## Stated goal
Write out all of the data below again, line for line, without changing a single character.

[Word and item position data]
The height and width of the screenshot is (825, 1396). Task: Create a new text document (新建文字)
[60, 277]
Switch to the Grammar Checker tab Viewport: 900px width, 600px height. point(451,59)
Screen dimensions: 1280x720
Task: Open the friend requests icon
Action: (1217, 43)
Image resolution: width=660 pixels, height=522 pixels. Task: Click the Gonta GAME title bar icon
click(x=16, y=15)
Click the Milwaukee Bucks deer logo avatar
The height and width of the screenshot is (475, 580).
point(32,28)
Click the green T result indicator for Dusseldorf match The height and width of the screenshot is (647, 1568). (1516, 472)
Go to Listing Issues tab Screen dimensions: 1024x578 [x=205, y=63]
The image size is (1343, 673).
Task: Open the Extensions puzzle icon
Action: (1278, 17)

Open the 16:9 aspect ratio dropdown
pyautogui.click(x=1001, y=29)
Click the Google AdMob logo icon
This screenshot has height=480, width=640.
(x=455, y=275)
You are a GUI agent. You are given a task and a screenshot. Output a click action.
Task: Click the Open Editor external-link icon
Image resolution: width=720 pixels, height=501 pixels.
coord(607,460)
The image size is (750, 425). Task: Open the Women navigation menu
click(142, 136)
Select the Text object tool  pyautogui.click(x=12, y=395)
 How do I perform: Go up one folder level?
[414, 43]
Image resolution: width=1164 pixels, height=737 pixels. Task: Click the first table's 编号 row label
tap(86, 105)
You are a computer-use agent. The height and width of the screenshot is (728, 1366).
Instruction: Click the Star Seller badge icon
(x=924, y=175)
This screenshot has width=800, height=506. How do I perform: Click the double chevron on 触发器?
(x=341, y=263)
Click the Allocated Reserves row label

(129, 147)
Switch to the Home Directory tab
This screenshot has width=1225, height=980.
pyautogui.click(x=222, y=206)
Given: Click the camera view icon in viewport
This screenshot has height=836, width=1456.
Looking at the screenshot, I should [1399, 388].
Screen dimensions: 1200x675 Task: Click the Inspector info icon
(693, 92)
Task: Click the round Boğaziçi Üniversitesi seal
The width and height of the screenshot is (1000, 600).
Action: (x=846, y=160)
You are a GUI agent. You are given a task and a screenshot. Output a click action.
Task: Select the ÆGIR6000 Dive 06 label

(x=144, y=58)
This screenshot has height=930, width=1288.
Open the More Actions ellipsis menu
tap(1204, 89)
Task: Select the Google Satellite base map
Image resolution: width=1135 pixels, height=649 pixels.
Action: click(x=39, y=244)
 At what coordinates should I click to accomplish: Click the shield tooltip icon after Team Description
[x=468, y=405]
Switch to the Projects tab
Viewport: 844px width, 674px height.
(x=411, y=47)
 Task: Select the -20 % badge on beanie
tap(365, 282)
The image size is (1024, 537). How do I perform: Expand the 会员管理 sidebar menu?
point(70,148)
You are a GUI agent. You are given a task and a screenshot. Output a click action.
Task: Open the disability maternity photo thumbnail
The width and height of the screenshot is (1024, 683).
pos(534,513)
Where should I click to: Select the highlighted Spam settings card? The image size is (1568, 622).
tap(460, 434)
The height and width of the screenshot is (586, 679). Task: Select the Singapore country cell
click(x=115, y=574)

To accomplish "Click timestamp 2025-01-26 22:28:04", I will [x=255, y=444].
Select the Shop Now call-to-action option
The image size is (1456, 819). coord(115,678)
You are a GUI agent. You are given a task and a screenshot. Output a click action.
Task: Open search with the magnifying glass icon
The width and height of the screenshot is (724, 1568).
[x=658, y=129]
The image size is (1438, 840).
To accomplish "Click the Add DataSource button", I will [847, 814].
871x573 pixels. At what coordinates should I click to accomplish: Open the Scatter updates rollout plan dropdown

## Task response
The height and width of the screenshot is (825, 1396). Task: Create a new text document (新建文字)
[60, 277]
Switch to the Grammar Checker tab Viewport: 900px width, 600px height. point(451,59)
Screen dimensions: 1280x720
Task: Open the friend requests icon
Action: (1217, 43)
Image resolution: width=660 pixels, height=522 pixels. Task: Click the Gonta GAME title bar icon
click(x=16, y=15)
Click the Milwaukee Bucks deer logo avatar
The height and width of the screenshot is (475, 580).
point(32,28)
Click the green T result indicator for Dusseldorf match The height and width of the screenshot is (647, 1568). (1516, 472)
Go to Listing Issues tab Screen dimensions: 1024x578 [x=205, y=63]
The image size is (1343, 673).
Task: Open the Extensions puzzle icon
Action: (1278, 17)

Open the 16:9 aspect ratio dropdown
pyautogui.click(x=1001, y=29)
Click the Google AdMob logo icon
This screenshot has height=480, width=640.
(x=455, y=275)
You are a GUI agent. You are given a task and a screenshot. Output a click action.
Task: Click the Open Editor external-link icon
Image resolution: width=720 pixels, height=501 pixels.
coord(607,460)
The image size is (750, 425). Task: Open the Women navigation menu
click(142, 136)
Select the Text object tool  pyautogui.click(x=12, y=395)
 How do I perform: Go up one folder level?
[414, 43]
Image resolution: width=1164 pixels, height=737 pixels. Task: Click the first table's 编号 row label
tap(86, 105)
You are a computer-use agent. The height and width of the screenshot is (728, 1366).
Instruction: Click the Star Seller badge icon
(x=924, y=175)
This screenshot has width=800, height=506. How do I perform: Click the double chevron on 触发器?
(x=341, y=263)
Click the Allocated Reserves row label

(129, 147)
Switch to the Home Directory tab
This screenshot has width=1225, height=980.
pyautogui.click(x=222, y=206)
Given: Click the camera view icon in viewport
This screenshot has height=836, width=1456.
Looking at the screenshot, I should [1399, 388].
Screen dimensions: 1200x675 Task: Click the Inspector info icon
(693, 92)
Task: Click the round Boğaziçi Üniversitesi seal
The width and height of the screenshot is (1000, 600).
Action: (x=846, y=160)
You are a GUI agent. You are given a task and a screenshot. Output a click action.
Task: Select the ÆGIR6000 Dive 06 label

(x=144, y=58)
This screenshot has height=930, width=1288.
Open the More Actions ellipsis menu
tap(1204, 89)
Task: Select the Google Satellite base map
Image resolution: width=1135 pixels, height=649 pixels.
Action: click(x=39, y=244)
 At what coordinates should I click to accomplish: Click the shield tooltip icon after Team Description
[x=468, y=405]
Switch to the Projects tab
Viewport: 844px width, 674px height.
(x=411, y=47)
 Task: Select the -20 % badge on beanie
tap(365, 282)
The image size is (1024, 537). How do I perform: Expand the 会员管理 sidebar menu?
point(70,148)
You are a GUI agent. You are given a task and a screenshot. Output a click action.
Task: Open the disability maternity photo thumbnail
The width and height of the screenshot is (1024, 683).
pos(534,513)
Where should I click to: Select the highlighted Spam settings card? The image size is (1568, 622).
tap(460, 434)
The height and width of the screenshot is (586, 679). Task: Select the Singapore country cell
click(x=115, y=574)

To accomplish "Click timestamp 2025-01-26 22:28:04", I will [x=255, y=444].
Select the Shop Now call-to-action option
The image size is (1456, 819). coord(115,678)
You are a GUI agent. You are given a task and a screenshot. Output a click action.
Task: Open search with the magnifying glass icon
The width and height of the screenshot is (724, 1568).
[x=658, y=129]
The image size is (1438, 840).
To accomplish "Click the Add DataSource button", I will [847, 814].
871x573 pixels. At what coordinates should I click to accomplish: Open the Scatter updates rollout plan dropdown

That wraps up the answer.